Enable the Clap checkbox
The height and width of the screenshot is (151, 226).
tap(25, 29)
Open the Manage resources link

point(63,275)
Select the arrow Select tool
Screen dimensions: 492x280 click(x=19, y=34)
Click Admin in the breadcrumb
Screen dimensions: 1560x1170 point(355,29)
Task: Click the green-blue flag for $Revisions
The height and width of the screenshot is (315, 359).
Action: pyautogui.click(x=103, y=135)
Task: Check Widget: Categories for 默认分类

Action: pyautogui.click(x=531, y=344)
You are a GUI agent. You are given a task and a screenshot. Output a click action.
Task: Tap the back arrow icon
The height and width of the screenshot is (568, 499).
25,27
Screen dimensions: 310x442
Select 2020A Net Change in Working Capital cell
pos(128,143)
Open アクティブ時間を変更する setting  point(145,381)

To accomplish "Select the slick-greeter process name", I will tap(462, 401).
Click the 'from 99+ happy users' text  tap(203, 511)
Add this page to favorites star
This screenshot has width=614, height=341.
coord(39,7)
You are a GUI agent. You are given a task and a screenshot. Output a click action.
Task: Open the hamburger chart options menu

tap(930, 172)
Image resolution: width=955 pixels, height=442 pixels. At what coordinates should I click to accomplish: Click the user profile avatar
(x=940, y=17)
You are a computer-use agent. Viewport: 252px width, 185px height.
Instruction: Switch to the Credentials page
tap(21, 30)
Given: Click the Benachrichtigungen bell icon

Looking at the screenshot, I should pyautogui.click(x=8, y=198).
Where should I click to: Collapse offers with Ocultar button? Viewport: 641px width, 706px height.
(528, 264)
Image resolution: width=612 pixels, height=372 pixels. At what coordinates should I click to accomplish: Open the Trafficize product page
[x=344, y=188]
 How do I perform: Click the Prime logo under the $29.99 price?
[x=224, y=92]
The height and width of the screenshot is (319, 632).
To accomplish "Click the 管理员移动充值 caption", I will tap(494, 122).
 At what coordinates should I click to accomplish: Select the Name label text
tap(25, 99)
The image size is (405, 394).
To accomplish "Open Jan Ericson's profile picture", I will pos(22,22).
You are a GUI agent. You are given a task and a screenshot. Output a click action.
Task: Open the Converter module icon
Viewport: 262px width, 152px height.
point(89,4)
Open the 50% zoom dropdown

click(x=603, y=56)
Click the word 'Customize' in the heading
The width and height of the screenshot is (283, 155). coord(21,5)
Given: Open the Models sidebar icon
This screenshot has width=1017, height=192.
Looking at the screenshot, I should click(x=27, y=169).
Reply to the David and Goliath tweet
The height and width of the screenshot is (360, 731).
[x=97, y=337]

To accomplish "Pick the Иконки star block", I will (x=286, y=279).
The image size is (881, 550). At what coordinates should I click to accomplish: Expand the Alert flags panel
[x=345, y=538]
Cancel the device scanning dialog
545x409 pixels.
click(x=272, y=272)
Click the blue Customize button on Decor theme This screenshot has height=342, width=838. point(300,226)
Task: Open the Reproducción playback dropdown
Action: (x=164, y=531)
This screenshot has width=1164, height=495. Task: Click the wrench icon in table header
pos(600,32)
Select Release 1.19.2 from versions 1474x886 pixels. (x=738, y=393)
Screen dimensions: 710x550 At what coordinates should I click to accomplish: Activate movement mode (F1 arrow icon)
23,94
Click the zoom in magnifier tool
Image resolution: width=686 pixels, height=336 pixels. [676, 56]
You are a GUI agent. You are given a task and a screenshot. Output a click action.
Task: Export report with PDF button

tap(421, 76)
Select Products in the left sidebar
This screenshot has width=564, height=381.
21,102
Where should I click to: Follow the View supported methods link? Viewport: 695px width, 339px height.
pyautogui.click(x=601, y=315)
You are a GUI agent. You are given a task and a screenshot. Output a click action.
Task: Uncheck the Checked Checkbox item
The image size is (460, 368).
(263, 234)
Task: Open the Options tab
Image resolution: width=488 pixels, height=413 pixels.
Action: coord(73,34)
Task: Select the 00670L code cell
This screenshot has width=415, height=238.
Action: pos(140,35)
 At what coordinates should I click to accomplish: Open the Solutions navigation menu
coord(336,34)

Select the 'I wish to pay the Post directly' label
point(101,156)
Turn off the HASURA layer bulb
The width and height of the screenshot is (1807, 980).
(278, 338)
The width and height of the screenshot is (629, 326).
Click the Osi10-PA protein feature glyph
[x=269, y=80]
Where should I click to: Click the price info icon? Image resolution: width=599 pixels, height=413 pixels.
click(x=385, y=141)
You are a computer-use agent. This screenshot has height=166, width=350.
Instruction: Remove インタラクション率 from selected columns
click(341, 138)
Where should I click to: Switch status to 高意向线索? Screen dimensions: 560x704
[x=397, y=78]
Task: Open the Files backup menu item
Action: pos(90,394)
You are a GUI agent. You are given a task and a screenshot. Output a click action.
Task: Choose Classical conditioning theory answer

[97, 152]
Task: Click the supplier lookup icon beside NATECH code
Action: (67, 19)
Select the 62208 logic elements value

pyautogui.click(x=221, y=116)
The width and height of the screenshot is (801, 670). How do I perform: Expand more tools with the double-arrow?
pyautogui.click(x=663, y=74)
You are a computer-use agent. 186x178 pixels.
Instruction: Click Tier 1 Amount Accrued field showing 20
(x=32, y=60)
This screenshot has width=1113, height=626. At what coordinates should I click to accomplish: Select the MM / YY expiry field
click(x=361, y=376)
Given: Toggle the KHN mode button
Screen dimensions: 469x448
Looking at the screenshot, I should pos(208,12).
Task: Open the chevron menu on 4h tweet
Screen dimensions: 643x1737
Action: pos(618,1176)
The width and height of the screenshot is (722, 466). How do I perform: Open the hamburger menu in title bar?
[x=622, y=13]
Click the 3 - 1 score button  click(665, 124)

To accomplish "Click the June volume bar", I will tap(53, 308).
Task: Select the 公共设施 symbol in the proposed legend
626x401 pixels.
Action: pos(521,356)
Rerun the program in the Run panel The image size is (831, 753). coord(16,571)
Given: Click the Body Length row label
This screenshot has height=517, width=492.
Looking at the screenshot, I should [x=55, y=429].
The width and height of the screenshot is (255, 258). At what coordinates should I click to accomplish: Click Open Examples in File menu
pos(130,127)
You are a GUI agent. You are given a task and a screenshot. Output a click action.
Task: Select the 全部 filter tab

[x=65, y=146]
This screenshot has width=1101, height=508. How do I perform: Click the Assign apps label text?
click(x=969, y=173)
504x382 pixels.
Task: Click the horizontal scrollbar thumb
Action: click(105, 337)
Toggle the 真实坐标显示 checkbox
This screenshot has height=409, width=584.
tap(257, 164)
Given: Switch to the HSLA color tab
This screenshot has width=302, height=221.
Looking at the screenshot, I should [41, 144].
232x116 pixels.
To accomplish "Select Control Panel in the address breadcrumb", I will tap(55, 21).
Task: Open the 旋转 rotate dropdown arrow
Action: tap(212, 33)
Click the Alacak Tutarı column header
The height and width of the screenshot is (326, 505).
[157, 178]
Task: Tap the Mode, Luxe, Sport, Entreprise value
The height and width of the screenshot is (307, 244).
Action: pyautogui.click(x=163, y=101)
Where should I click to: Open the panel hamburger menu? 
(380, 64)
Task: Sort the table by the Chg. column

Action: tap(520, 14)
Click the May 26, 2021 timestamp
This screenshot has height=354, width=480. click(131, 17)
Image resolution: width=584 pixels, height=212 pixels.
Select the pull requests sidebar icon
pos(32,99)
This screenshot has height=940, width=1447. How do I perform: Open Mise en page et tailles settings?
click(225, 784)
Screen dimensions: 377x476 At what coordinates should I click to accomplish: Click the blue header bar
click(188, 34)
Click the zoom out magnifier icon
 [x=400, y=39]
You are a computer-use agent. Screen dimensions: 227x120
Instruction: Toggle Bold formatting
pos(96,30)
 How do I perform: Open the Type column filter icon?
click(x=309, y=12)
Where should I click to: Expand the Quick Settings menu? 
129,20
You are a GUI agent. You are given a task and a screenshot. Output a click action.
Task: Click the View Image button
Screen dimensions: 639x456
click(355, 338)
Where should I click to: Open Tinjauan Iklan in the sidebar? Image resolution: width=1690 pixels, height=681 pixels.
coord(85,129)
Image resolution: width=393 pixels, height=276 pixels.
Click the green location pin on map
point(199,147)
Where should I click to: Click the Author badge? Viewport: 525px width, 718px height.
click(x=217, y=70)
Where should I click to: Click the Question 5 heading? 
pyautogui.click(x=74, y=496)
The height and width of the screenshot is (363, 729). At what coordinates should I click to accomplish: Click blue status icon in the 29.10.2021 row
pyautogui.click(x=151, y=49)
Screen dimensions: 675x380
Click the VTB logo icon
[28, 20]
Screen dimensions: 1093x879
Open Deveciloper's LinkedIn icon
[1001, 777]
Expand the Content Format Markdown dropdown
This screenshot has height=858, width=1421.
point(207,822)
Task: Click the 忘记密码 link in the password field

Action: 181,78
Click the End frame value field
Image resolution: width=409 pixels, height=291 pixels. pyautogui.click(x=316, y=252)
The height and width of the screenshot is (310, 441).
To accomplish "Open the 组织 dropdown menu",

### PROBLEM DETAILS
Go through the listing above and locate each line that holds the word "tweet". Copy those lines.

### RESULT OF THE EXERCISE
Reply to the David and Goliath tweet
Task: Open the chevron menu on 4h tweet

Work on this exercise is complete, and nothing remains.